» What to do:
How many of the lines below contain the word "label"? Reply with the number alone.

Dataset records
☆ ☆ ☆ ☆
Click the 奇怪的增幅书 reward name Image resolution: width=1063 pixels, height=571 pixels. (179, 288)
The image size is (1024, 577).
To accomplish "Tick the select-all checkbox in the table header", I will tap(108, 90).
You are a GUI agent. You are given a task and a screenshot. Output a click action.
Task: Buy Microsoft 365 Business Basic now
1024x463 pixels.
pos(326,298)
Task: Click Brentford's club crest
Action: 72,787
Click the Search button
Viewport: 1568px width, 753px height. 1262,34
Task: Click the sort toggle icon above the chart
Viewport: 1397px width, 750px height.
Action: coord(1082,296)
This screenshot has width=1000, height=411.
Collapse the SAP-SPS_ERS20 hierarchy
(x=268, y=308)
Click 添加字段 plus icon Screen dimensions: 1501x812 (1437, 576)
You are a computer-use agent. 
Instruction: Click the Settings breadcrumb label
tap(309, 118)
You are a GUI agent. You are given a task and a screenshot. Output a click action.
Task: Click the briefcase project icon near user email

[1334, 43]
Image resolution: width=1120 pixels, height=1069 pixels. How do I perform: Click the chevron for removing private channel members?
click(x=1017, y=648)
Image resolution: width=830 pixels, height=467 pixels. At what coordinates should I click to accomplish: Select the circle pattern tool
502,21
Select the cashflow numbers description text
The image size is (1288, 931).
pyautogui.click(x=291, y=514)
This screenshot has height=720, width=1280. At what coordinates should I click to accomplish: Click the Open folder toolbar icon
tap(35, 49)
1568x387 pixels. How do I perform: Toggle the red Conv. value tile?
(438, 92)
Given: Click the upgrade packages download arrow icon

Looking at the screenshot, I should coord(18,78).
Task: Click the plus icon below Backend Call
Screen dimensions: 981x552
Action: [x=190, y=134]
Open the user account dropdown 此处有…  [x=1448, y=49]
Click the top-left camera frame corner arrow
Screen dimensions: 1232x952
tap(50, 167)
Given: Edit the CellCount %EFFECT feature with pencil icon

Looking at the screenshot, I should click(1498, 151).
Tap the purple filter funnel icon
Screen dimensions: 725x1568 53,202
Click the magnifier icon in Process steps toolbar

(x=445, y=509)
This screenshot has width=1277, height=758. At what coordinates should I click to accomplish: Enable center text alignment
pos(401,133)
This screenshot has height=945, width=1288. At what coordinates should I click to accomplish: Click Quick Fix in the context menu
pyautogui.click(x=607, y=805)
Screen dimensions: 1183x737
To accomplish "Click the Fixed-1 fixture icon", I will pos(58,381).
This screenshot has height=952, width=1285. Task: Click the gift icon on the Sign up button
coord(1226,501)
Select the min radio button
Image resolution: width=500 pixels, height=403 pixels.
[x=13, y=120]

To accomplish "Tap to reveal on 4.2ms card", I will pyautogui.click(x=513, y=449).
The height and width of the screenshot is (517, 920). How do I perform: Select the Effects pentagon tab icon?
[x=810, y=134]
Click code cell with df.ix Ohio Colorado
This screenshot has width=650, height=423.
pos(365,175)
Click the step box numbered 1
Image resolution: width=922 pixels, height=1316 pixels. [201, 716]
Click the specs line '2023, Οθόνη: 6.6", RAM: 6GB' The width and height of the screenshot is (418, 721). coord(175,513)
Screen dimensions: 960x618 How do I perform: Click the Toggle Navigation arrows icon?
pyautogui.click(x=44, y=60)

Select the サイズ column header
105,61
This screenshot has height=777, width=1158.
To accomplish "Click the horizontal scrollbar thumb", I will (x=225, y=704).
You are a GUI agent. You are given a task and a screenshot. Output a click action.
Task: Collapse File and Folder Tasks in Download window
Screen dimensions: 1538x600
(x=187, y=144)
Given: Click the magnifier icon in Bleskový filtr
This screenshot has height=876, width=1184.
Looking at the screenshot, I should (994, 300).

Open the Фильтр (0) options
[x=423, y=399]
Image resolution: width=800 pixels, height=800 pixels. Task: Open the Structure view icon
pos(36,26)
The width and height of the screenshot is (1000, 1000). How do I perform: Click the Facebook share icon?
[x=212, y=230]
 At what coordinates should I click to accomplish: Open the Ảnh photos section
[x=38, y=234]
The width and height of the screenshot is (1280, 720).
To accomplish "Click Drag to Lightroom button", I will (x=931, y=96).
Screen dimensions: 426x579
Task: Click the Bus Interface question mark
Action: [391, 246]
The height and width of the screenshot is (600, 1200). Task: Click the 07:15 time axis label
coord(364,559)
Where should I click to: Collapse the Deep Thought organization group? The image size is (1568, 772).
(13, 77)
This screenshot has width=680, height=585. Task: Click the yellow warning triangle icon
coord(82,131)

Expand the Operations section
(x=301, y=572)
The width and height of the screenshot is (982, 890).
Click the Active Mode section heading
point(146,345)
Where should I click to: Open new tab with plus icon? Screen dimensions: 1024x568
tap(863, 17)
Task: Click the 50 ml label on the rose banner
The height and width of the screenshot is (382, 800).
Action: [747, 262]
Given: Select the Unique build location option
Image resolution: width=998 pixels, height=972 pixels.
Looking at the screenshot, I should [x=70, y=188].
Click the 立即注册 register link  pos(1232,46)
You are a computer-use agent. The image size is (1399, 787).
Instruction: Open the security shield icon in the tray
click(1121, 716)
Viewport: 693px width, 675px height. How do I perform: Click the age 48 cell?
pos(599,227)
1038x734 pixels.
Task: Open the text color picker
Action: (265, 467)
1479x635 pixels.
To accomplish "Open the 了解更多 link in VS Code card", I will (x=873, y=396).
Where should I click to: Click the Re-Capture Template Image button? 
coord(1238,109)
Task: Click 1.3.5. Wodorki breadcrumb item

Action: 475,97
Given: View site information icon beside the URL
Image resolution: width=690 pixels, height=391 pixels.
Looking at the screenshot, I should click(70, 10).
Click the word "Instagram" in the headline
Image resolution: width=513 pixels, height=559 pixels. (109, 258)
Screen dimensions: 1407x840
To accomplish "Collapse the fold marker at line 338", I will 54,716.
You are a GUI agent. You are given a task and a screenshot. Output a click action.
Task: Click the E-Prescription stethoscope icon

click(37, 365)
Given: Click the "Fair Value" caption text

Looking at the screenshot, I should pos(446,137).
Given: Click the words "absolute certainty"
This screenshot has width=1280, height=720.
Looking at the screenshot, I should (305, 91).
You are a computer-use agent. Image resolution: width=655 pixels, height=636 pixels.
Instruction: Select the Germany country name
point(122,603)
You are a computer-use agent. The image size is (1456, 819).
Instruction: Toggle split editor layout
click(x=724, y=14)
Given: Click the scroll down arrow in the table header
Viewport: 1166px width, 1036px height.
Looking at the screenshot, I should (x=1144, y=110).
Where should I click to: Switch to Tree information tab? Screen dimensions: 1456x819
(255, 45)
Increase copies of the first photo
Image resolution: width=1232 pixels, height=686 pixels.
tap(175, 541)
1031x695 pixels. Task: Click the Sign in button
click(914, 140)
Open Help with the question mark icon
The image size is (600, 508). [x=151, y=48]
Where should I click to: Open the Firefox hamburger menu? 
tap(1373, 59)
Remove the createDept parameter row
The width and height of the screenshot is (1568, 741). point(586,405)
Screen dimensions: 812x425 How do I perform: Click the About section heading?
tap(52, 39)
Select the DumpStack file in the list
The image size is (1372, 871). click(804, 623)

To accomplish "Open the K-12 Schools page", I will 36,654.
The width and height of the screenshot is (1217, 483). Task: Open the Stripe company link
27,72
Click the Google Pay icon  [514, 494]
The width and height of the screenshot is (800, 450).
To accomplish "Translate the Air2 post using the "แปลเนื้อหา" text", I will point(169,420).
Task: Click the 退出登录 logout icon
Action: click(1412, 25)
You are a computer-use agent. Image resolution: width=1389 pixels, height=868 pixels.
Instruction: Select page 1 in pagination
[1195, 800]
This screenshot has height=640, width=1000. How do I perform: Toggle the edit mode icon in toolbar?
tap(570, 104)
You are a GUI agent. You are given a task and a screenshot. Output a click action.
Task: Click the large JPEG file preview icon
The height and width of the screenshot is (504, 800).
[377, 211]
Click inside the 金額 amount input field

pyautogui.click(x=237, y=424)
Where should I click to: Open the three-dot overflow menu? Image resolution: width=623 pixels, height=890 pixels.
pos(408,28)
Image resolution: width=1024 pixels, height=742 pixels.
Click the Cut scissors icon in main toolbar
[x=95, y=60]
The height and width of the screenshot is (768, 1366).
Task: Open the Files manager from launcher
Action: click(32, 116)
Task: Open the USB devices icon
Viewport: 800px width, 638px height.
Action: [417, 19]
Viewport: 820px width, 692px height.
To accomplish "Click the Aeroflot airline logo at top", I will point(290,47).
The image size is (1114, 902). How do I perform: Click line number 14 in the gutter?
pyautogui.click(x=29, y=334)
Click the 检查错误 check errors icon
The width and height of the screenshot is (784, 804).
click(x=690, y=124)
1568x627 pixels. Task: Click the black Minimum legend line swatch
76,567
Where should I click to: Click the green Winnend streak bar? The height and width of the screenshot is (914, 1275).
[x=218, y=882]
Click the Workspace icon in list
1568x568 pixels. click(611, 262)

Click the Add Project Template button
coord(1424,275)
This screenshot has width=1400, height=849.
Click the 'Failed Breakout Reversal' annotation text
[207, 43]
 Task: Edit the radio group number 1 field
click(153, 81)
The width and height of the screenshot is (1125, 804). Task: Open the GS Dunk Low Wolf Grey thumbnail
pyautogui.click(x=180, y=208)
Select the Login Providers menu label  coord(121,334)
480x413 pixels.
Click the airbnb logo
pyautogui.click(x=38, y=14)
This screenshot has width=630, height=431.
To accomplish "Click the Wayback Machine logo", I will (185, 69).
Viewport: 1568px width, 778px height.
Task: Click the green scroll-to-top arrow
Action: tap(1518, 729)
☆ ☆ ☆ ☆
» Answer to the task:
4